Yes, yet another attribute of all string objects in Python is the 'title()' attribute which will helpfully capitalize each word for you. 'capitalize()' is similar, but only does the first character:

>>> 'jOHN sMith'.capitalize()
'John smith'

Go ahead and try 'upper()', 'lower()' and 'swapcase()' on your own if you like. I think you can guess their behaviour.

But how about 'rjust(n)'? This is only one of some really handy attributes you can use to layout reports. Watch:

>>> 'John Smith'.rjust(15)
'     John Smith'

Our string has been right justified for us in a string 15 characters long. Sweet. As you've probably guessed, there are also 'center(n)' and 'ljust(n)'. Again, have a look at the Python 2.1 Quick Reference to see them all.

Another, very important operator in Python is the '%' (per cent) operator. The description of this in combination with list objects and printf-style formatting codes could easily consume several pages, so I'm just going to gloss over it with a few examples to pique your interest today.

In it's simplest form, the '%' operator lets you write, say, a proper sentence that includes variables which can change at runtime:

>>> 'This is a %s example of its %s.' % ('good', 'use')
'This is a good example of its use.'

At least, I hope it is. This is only the beginning of its power. In addition to just string object substitution with '%s' there is also '%r' and the printf friends from the 'C' language: c, d, i, u, o, x, X, e, E, f, g, G.

Here's an example from Python 2.1 Quick Reference:

>>> '%s has %03d quote types.' % ('Python', 2)
'Python has 002 quote types.'

The right hand side may also be a mapping, which allows you to refer to fields by name.

Let's move on to something a little more challenging, but common enough.

Phone Numbers

Phone numbers are variable in length. Sometimes they are only 2 or 3 digits long if you are behind a corporate PBX system. Other times they might stretch out to 15 digits or more for international calling. They might even contain '#' symbols or asterisks. Maybe even commas. Worse, the user may attempt to impose a format on it as they enter it. Or a partial format. Or not.
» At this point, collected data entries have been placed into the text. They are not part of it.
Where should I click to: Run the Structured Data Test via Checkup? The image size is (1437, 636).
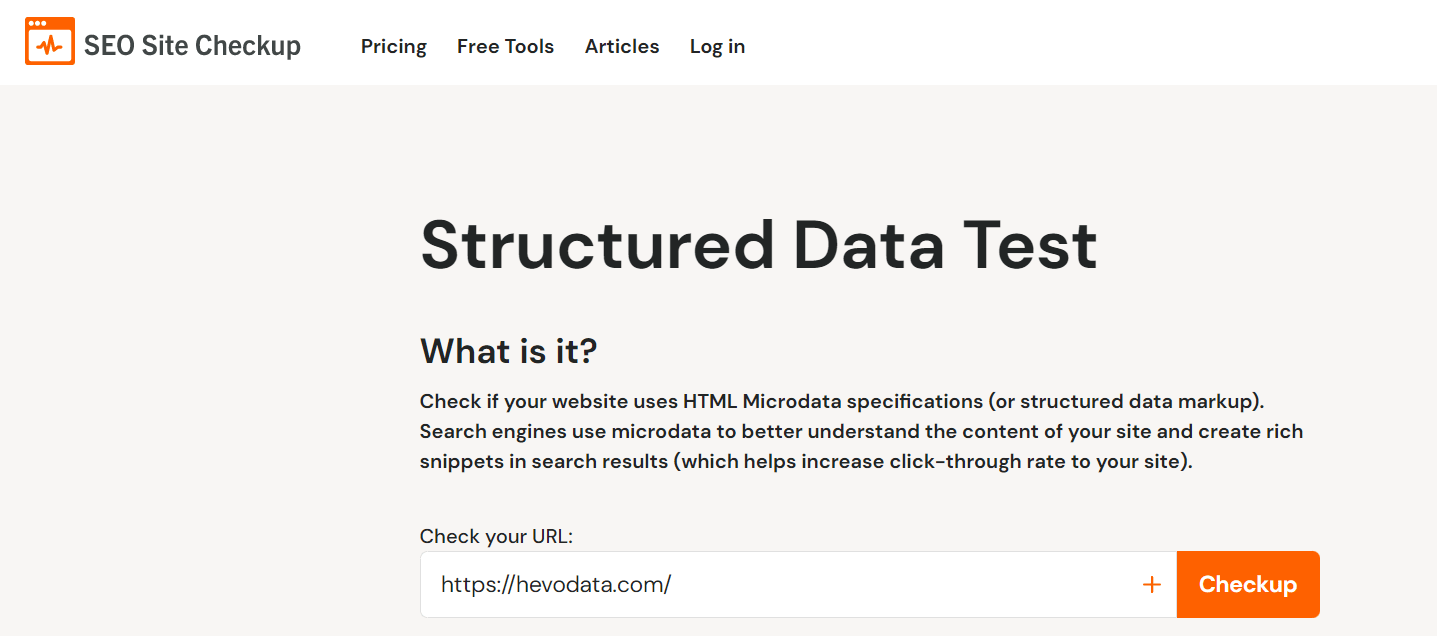(1248, 584)
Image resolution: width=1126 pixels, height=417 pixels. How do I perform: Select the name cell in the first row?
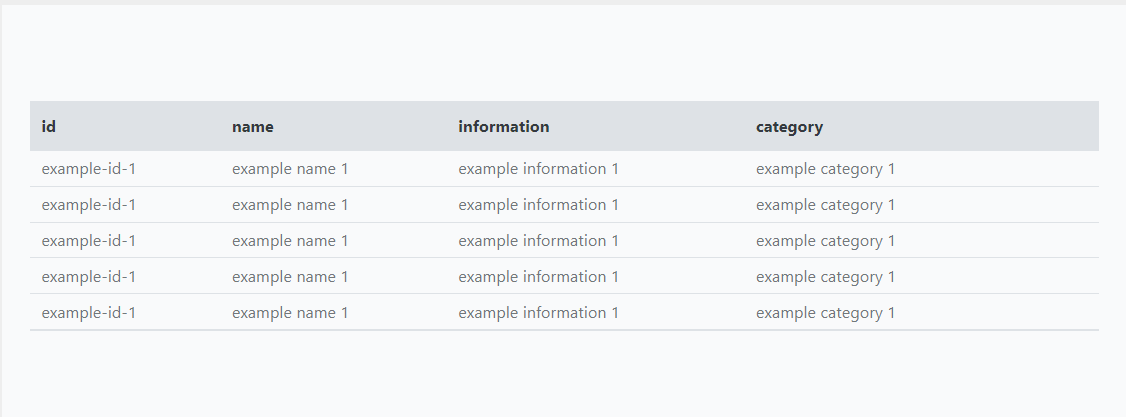(x=290, y=169)
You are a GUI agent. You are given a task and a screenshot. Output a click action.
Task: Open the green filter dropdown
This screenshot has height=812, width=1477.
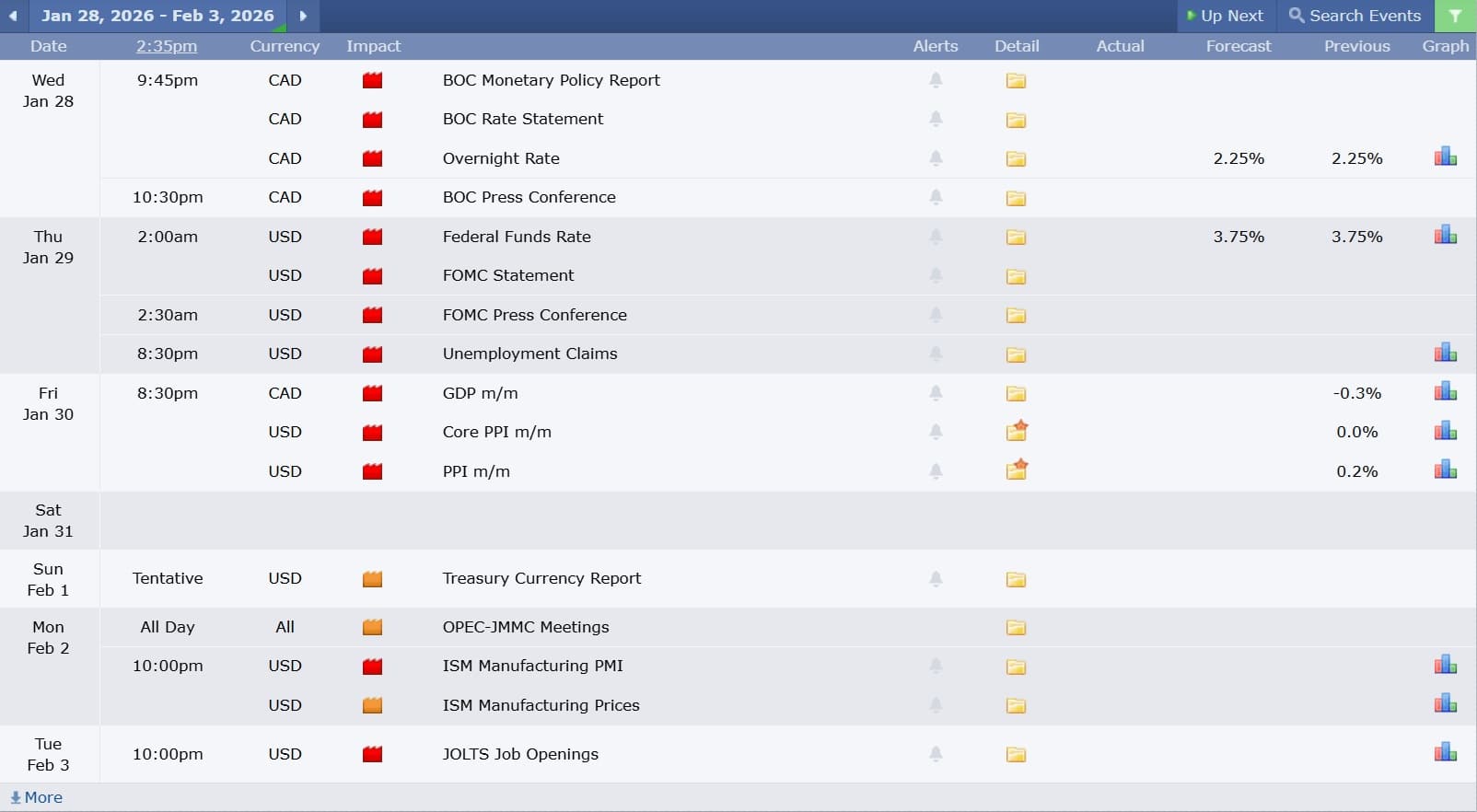coord(1455,16)
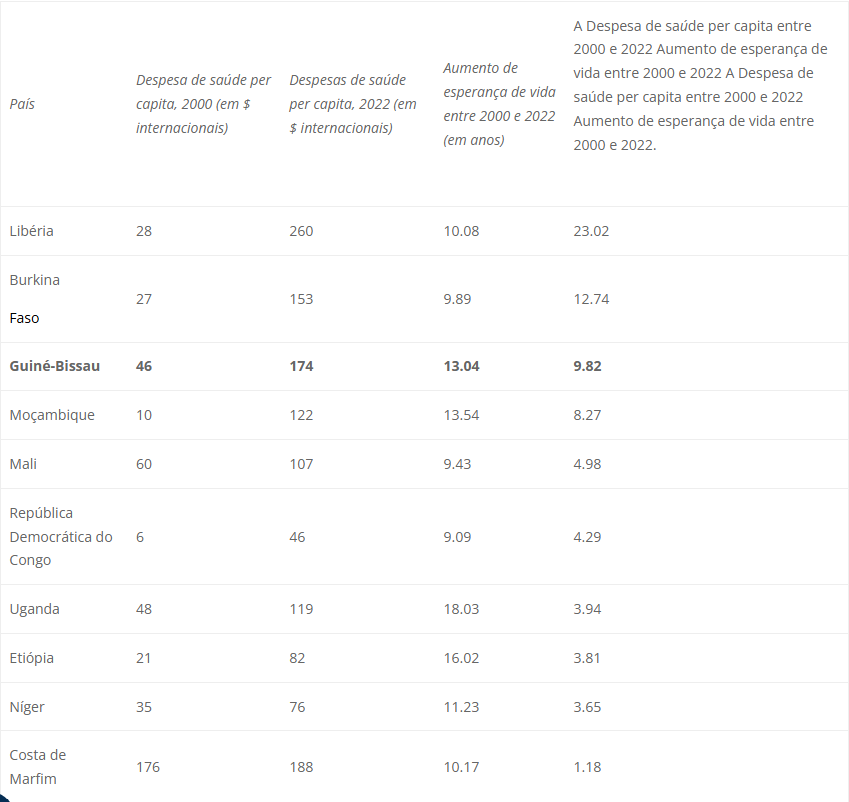Click the País column header
This screenshot has height=802, width=849.
point(22,104)
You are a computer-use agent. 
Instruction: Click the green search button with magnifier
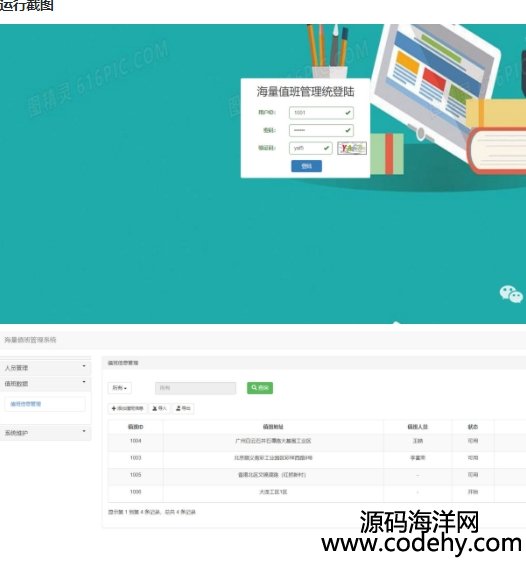pyautogui.click(x=260, y=388)
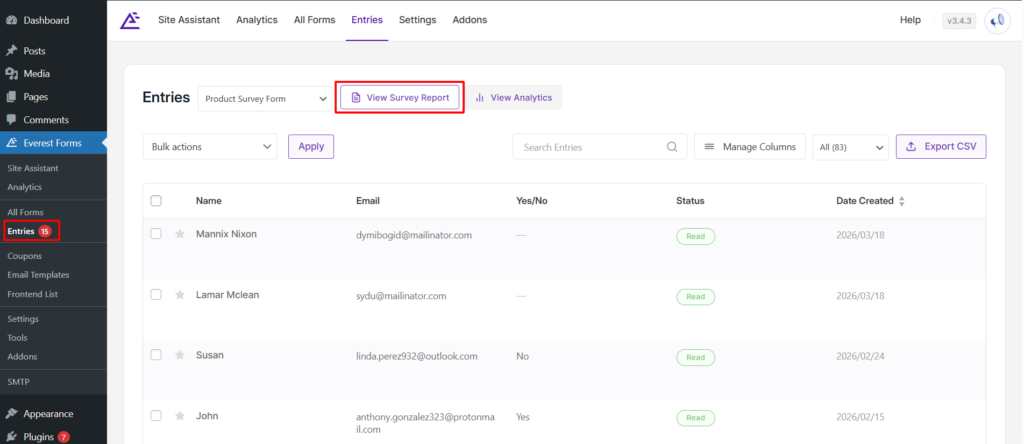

Now, it will only frustrate your user if you don't let them at least try to enter it properly, so your validator had better accept all of #, *, 'comma', -, ), ( as well as the digits 0-9. Of course, you could still end up with:

'250-(555)-12-12'

instead of the string:

'(250) 555-1212'

that we actually want (for a North American phone number anyhow). Don't worry, we'll make the solution generic enough to handle just about anything.

My first instinct when I need something like this is to copy someone else's work by mining Google - especially Google Groups. This turns out to be a good instinct for me to have since the code snippet I usually find will be far better than I could do on my own. Unfortunately, this time I turned up an email from Guido van Rossum (the inventor of Python) explaining to someone that Python did not have such a thing and perhaps they could use something like:

import string
def fmtstr(fmt, str):
    res = [] i = 0
    for c in fmt:
        if c == '#':
            res.append(str[i:i+1]) i = i+1
        else:
            res.append(c)
    res.append(str[i:])
    return string.join(res)

This is a darn good start of course and you can't argue with the credentials of its author, but it doesn't handle all the cases without a lot of 'if/then' constructs to count how many digits you were given in order to choose a format string of the correct length. Go ahead and paste it into your xterm and then call it like this:

>>> fmtstr('###-####', '5551212')
'5 5 5 - 1 2 1 2 '

In fact, I did copy and paste it into my editor and then constructed a long sequence of 'if/thens' for phone numbers, dates and other types of entries, but I still wasn't handling everything. Plus, I had dozens and dozens of lines doing self-similar things. They have since passed on to their reward.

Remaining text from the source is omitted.